Seattle-Tacoma International Airport posted on social media platform X: “The Port of Seattle, including SEA Airport, is experiencing an internet and web system outage that is impacting some systems at the airport. Passengers are asked to check with their airline for the latest information regarding their flights.”
The Transportation Security Administration (TSA) assured the public that its operations were not impacted and security checkpoints continued to function as usual. However, passengers were asked to stay updated on the status of their flight and to allow additional time for airport procedures due to the current situation.
As a precautionary measure, the Port of Seattle has isolated critical systems and is actively working to restore full operations. Despite these efforts, there is currently no estimate as to when systems will be fully operational again, causing uncertainty for many travelers.
Oilfield services provider Halliburton also reports a cybersecurity breach
In a related development, Halliburton, a major player in the global energy sector based in the US, was the victim of a major cyberattack that impacted operations at its North Houston campus and disrupted several global connectivity networks.
The oilfield services provider has since taken some of its systems offline as a precautionary measure and is working with law enforcement and third-party cybersecurity experts to assess the damage and restore the affected systems. While the details of the attack are still being investigated, it is suspected to be ransomware, a type of malware in which attackers encrypt data and demand a ransom for its release.
Escalating cyber threats in 2024
Several major cyberattacks have already occurred in 2024, underscoring the growing threat to critical infrastructure and sensitive data. In April, the Simone Veil Hospital in Cannes was hit by a ransomware attack by the LockBit 3.0 group, forcing the hospital to return to manual operations for weeks.

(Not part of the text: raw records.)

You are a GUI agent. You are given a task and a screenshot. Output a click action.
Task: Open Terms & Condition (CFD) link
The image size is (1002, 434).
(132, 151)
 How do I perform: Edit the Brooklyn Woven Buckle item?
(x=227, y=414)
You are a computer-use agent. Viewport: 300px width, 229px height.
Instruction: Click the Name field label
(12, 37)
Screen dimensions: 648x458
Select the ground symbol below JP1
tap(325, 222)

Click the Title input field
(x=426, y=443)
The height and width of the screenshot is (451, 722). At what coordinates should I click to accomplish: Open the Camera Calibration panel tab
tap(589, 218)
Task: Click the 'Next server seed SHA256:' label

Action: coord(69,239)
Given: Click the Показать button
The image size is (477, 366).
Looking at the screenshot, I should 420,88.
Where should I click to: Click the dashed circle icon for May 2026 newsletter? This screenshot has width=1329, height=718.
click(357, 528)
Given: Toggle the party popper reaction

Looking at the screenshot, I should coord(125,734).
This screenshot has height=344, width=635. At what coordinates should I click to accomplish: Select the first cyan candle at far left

In the healthcare sector, another serious data theft occurred at the pharmaceutical company Cencora, where data was exfiltrated, raising doubts about the security of medical information.
In the technology sector, a data breach at project management platform Trello occurred in January, exposing 15 million user accounts and exposing vulnerabilities in public APIs. In addition, German battery manufacturer VARTA had to halt production at five plants in February due to a cyberattack that affected its IT systems.
Global systems disrupted due to faulty CrowdStrike update
This year also saw one of the most devastating cyber incidents: a large-scale IT outage caused by a faulty update from CrowdStrike, a leading cybersecurity company.
On July 19, 2024, CrowdStrike released an update to its Falcon sensor software that inadvertently triggered a global outage affecting approximately 8.5 million Windows devices. This incident caused significant disruption across various sectors, including critical services such as airports, banks, and hospitals.